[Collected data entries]
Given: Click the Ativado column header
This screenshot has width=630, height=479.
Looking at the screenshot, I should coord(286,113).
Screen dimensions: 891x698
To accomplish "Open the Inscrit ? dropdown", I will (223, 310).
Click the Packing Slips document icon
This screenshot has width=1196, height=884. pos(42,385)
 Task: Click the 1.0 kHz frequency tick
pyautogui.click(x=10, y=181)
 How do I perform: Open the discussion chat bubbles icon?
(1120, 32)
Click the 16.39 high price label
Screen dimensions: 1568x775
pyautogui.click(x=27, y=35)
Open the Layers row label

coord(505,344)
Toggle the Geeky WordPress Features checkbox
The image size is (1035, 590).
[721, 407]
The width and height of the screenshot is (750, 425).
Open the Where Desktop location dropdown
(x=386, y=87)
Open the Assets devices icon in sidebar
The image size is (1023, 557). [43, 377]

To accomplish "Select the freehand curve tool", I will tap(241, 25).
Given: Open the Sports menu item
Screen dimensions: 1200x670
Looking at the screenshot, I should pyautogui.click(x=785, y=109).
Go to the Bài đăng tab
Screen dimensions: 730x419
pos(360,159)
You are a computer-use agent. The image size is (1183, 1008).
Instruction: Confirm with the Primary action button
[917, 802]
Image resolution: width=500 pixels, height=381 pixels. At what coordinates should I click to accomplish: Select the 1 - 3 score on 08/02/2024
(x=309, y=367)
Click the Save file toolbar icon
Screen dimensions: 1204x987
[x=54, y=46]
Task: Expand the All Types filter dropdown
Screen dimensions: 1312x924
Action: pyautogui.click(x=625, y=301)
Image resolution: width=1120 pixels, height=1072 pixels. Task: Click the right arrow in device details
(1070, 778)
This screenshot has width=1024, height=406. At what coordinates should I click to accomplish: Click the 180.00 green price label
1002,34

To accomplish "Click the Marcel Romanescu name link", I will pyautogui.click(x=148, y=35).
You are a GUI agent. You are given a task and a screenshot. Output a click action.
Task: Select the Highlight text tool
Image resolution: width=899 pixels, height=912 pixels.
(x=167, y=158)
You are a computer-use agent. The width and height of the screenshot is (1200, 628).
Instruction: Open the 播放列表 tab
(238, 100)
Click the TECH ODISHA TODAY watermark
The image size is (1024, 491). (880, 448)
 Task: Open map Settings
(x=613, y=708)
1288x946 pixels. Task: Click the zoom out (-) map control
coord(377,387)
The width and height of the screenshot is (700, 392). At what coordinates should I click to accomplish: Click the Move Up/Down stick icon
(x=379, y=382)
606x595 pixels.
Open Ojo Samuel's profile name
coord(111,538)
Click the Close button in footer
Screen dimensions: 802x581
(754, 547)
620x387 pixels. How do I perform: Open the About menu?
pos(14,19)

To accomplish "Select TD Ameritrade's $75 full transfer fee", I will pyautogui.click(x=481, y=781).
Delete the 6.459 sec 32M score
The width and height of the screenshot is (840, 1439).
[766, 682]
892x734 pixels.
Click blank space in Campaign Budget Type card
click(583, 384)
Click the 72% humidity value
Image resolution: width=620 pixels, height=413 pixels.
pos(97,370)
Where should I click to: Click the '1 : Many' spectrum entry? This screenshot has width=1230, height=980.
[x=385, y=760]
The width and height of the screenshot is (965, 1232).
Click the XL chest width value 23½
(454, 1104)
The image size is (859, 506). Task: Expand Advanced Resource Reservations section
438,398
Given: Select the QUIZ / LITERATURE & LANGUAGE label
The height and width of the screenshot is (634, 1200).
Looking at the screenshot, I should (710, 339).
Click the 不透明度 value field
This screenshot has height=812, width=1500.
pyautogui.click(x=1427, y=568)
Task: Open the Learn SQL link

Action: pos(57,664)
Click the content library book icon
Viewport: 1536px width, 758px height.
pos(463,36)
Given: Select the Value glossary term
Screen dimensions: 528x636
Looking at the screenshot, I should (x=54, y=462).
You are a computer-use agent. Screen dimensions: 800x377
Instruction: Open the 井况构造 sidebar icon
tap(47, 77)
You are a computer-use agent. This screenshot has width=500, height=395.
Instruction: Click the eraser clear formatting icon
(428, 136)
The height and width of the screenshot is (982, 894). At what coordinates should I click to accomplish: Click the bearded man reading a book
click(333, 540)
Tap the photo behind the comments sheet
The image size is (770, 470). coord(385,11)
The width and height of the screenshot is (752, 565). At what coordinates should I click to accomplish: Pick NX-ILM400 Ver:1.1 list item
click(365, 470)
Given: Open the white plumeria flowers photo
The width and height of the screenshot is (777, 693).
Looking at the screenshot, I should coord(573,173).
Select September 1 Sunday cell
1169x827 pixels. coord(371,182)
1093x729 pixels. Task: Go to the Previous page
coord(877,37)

_TASK GOAL_
For the string "will", search the preceding data and copy every line that includes it.

_EXPECTED ANSWER_
To accomplish "Open the Inscrit ? dropdown", I will (223, 310).
To accomplish "Select the freehand curve tool", I will tap(241, 25).
To accomplish "Click the Marcel Romanescu name link", I will pyautogui.click(x=148, y=35).
To accomplish "Select TD Ameritrade's $75 full transfer fee", I will pyautogui.click(x=481, y=781).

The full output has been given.